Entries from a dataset
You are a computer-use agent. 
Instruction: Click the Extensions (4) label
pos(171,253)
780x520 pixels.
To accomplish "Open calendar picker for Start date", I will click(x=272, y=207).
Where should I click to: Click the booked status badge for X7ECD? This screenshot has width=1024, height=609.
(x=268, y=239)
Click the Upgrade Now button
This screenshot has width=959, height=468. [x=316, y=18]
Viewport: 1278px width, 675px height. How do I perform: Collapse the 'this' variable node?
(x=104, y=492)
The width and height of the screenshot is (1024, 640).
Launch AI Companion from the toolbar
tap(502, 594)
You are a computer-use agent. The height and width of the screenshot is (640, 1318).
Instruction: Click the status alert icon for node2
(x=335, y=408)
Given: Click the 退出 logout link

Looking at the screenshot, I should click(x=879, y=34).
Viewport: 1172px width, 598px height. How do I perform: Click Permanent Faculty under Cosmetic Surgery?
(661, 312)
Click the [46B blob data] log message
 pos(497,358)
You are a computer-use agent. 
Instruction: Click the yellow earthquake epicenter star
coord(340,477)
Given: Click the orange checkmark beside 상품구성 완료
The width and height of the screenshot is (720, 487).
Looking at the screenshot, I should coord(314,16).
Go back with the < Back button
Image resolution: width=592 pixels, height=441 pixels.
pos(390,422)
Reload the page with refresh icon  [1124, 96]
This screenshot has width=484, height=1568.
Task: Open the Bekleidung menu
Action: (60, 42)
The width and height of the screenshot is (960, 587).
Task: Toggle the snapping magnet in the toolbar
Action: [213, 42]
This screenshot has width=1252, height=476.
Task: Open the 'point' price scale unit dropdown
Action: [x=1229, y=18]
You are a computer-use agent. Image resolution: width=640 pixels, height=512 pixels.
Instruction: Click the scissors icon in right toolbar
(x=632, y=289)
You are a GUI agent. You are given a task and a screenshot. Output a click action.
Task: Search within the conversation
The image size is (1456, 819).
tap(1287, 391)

» **PROBLEM DESCRIPTION**: Return the records verbatim from the beginning through the line containing "will click(x=272, y=207).", including that line.

» **RESULT**:
You are a computer-use agent. 
Instruction: Click the Extensions (4) label
pos(171,253)
780x520 pixels.
To accomplish "Open calendar picker for Start date", I will click(x=272, y=207).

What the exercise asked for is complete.